● Written instruction:
Copy verbatim the rows starting at the line containing "Given: Go to" and ending at the line containing "Looking at the screenshot, I should click(404, 76).", and return only those lines.

══════

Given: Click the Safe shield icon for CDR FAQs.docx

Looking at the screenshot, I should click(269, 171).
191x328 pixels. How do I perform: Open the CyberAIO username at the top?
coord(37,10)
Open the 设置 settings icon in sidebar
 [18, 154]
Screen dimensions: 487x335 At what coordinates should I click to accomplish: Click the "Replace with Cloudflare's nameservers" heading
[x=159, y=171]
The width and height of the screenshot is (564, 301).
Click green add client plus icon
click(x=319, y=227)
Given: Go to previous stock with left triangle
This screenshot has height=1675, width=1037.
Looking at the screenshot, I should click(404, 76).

══════

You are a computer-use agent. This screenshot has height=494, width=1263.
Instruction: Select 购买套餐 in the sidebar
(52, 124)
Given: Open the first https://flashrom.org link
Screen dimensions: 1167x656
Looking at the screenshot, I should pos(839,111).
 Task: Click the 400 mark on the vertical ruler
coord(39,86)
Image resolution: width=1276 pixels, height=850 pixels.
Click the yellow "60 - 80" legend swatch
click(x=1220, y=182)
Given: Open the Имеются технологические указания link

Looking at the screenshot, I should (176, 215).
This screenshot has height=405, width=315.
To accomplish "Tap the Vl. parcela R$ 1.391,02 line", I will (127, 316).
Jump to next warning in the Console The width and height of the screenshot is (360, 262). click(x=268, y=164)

══════

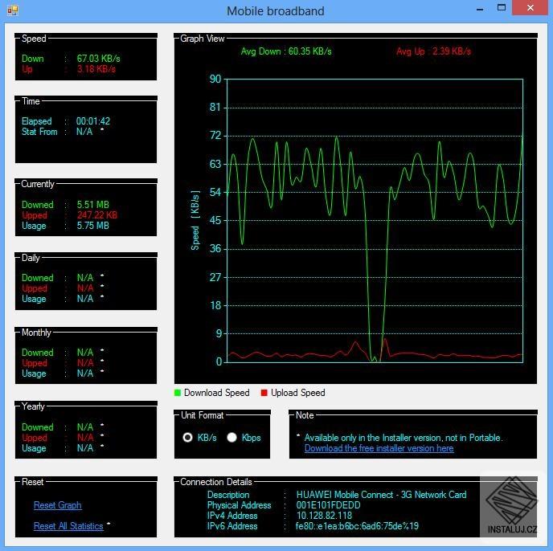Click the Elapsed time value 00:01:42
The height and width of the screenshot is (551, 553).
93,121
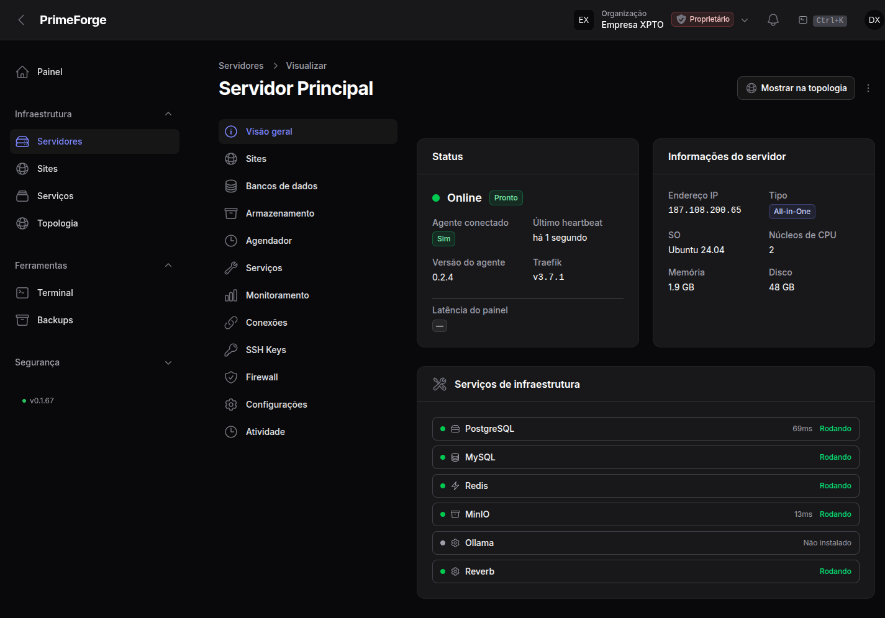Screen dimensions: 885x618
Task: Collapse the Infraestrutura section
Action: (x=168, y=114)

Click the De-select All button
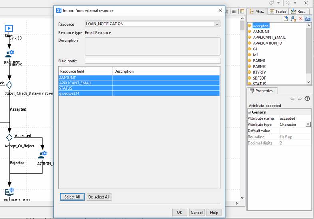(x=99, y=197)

══════

● Full solution:
Given: Go to previous stock with left triangle
This screenshot has height=1675, width=1037.
Looking at the screenshot, I should click(404, 76).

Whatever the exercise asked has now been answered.